Certes ce cinquième opus reprend un scénario et une intrigue déjà largement exploités, pourtant l’inégalable Capitaine Jack Sparrow arrive encore à nous embarquer avec fougue dans ses nouvelles aventures frénétiques, aux multiples péripéties.

Même si certains instants sont empreints d’émotion, c’est certainement la bonne dose d’humour, à florilège, qui offre le plus de fraicheur à cette suite parsemée de clins d’œil aux précédents films.

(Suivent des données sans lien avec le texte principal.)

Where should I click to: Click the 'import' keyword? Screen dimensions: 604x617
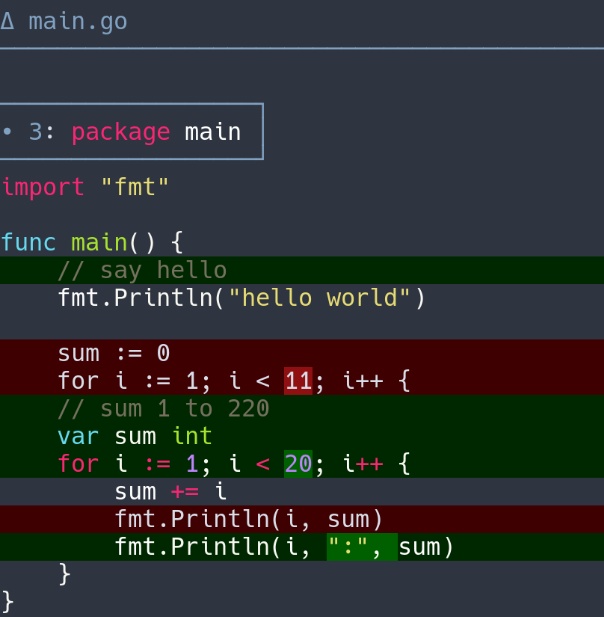(43, 187)
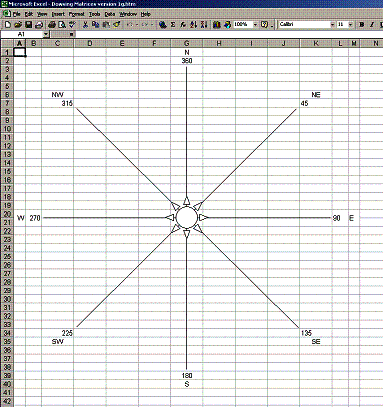
Task: Click the AutoSum sigma icon
Action: click(x=173, y=24)
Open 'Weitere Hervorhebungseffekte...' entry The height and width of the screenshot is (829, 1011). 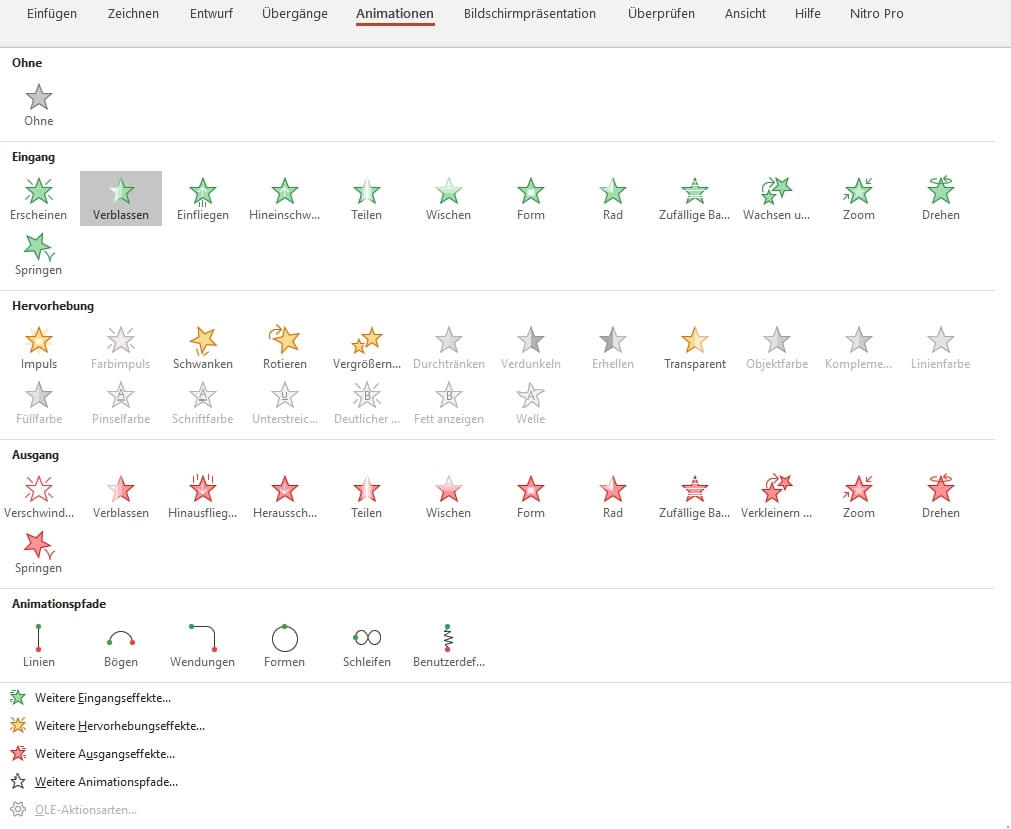point(119,726)
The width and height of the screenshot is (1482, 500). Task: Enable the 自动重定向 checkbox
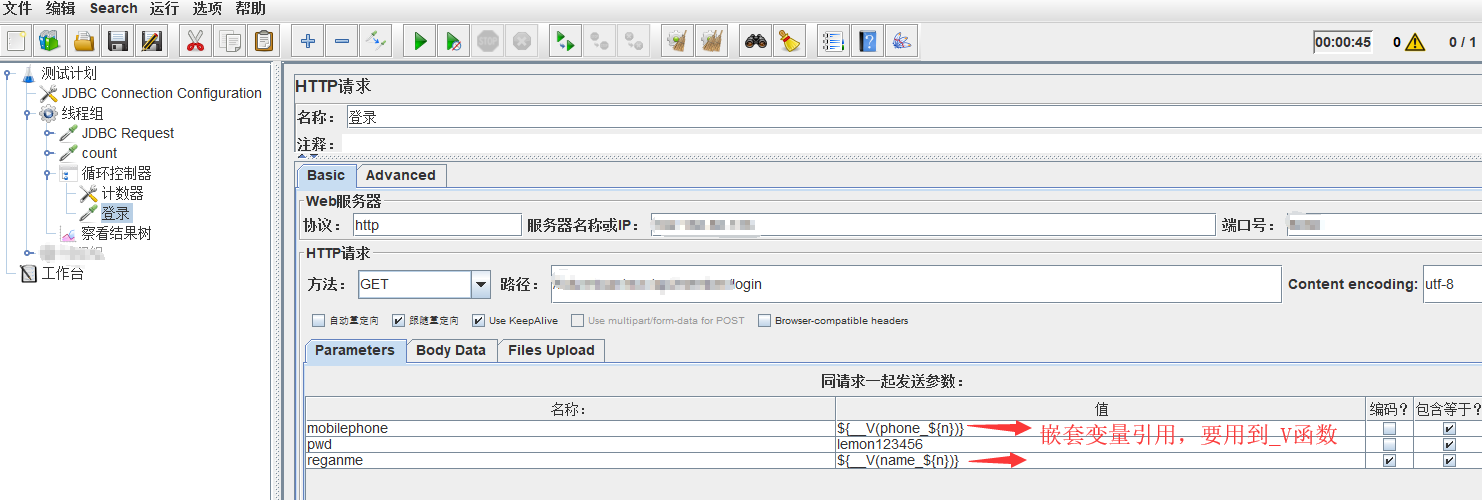point(319,321)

De plus, afin de préserver l’esprit unique de cette saga, le spectateur se délectera aussi des nombreux effets spéciaux aux visuels spectaculaires et des innombrables scènes d’actions plus exaltantes qu’auparavant.

Le casting offre, quant à lui, la présence de Javier Bradem, efficace dans son rôle de méchant de service et bien évidemment le cultissime Johnny Depp excelle toujours en qualité de ce bon vieux Jack charmeur à souhait, désopilant et facétieux… À eux deux, le duo se révèle fracassant !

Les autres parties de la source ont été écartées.